Marburg hemorrhagic fever is a rare fever which can affect both humans and non-human primates. It is caused by Marburg virus, a zoonotic RNA virus of the flovirus family. Five species of the Ebola virus are also members of the flovirus family.
The virus was first recognized in 1967 when outbreaks occurred in laboratories in Marburg and Frankfurt, Germany as well as in Belgrade, Yugoslavia.
The Marburg virus is spread to humans by bats. The reservoir host of the Marburg virus is the African fruit bat, Rousettus aegyptiacus. These bats do not show any obvious signs of illness but humans who become infected with the virus can develop serious disease with high mortality.It can result in massive haemorrhaging and organ failure.
The major symptoms of the Marburg fever include fever, chills, headache and myalgia.

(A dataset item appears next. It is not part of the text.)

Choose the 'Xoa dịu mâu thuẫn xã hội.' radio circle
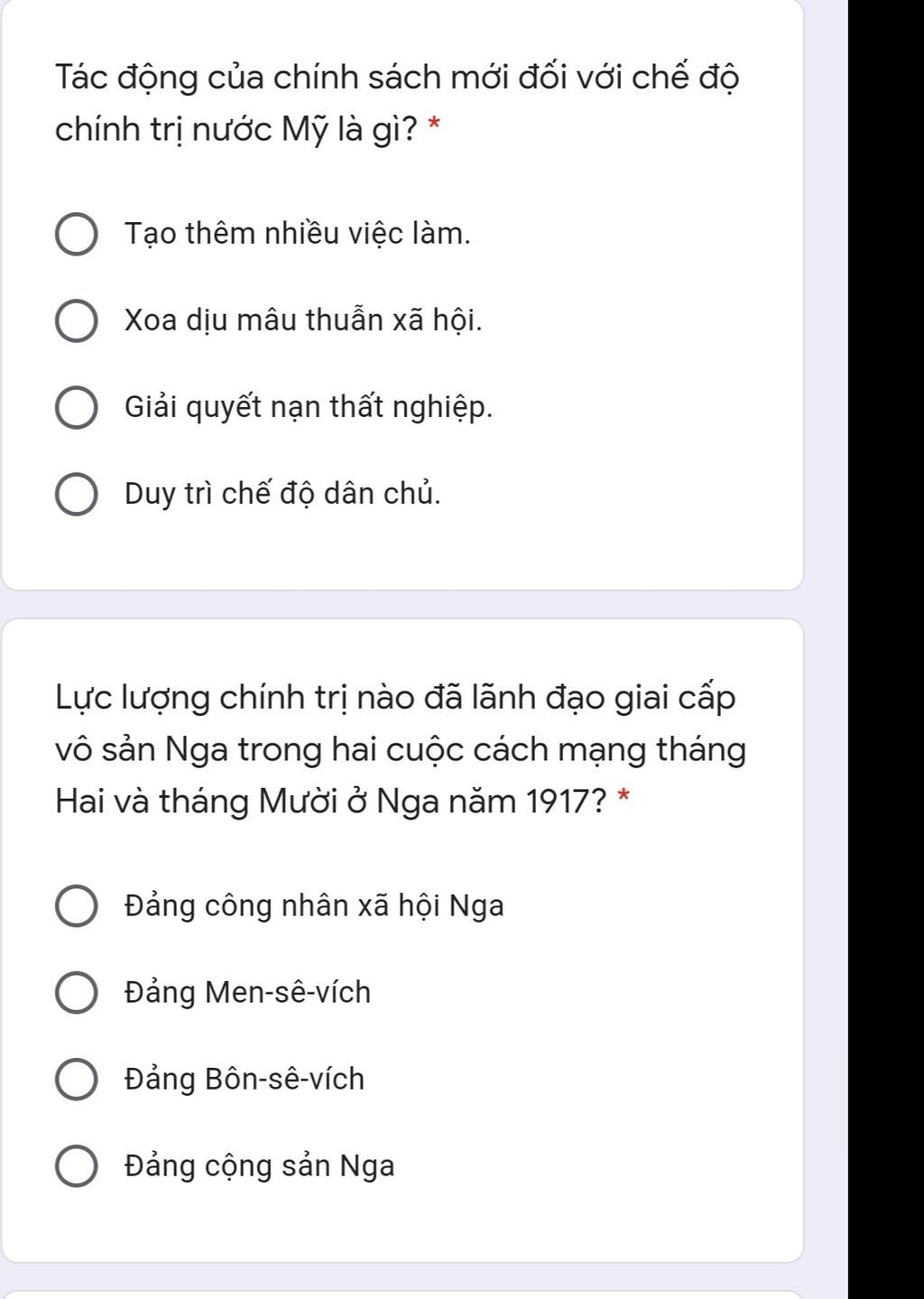 (x=78, y=321)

Around the fifth day of the onset of symptoms, patients can also demonstrate a maculopapular rash that is more prominent on the chest, back and stomach. Nausea, vomiting, chest pain, sore throat, abdominal pain and diarrhea may also occur.

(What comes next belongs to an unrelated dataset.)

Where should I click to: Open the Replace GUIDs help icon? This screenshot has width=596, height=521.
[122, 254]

In patients with a very severe infection, symptoms can include jaundice, inflammation of the pancreas, severe weight loss, delirium, shock, liver failure, massivehaemorrhaging and multi-organ dysfunction.
Symptoms of the Marburg fever are often similar to other infectious diseases such as malaria or typhoid fever. That is why clinical diagnosis of the disease can often prove to be difficult. The fatality rate for the fever is between 23-90 percent.

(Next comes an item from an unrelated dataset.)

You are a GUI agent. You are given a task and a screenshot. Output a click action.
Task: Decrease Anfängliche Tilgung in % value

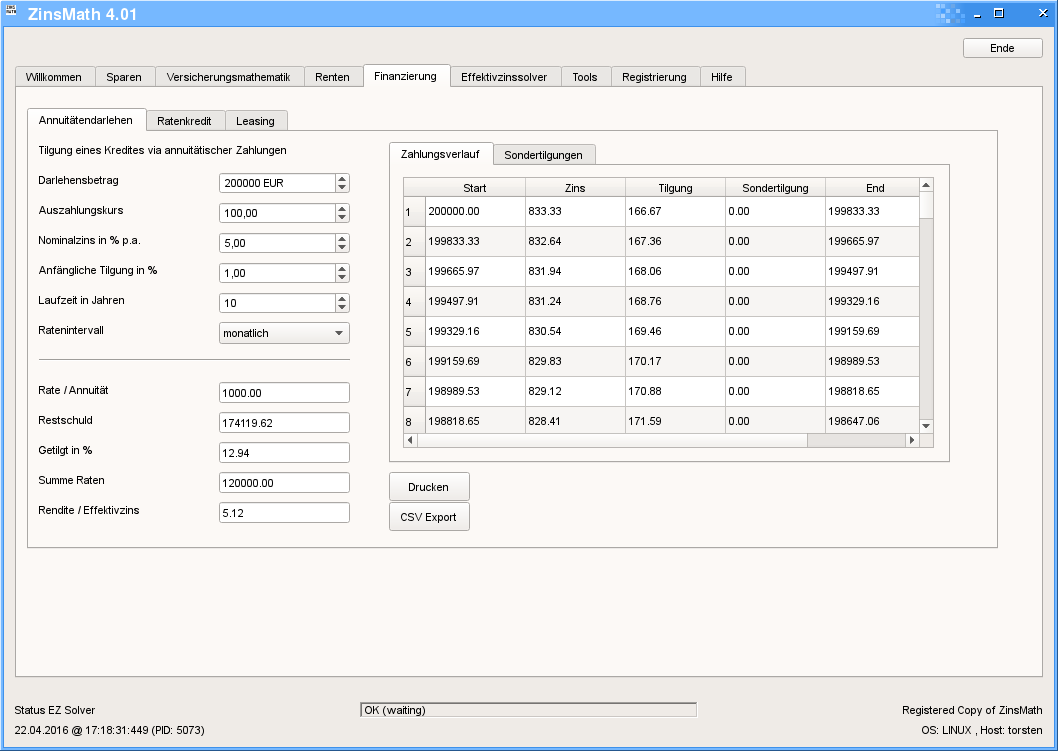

The Rousettus bat is a sighted, cave-dwelling bat widely distributed across Africa putting many areas at risk for outbreaks. The virus is not found in other continents.
The Marburg virus is Ebola’s deadly cousin and is believed to be up to 90 percent lethal. There are some who believe that the Marburg virus could result in a big outbreak in the future as it can migrate to a densely populated area just like Ebola.
A team of scientists describe an antibody that binds to both Ebola and Marburg. This could potentially lead to the development of new antibody treatments that would be able to fight these viruses.
“These cross-reactive antibodies are a straightforward route to a therapeutic,” said TSRI Professor Erica Ollmann Saphire, senior author of new study. “You could use these antibodies directly against Marburg virus or—with a bit more engineering—use them to also target Ebola virus.”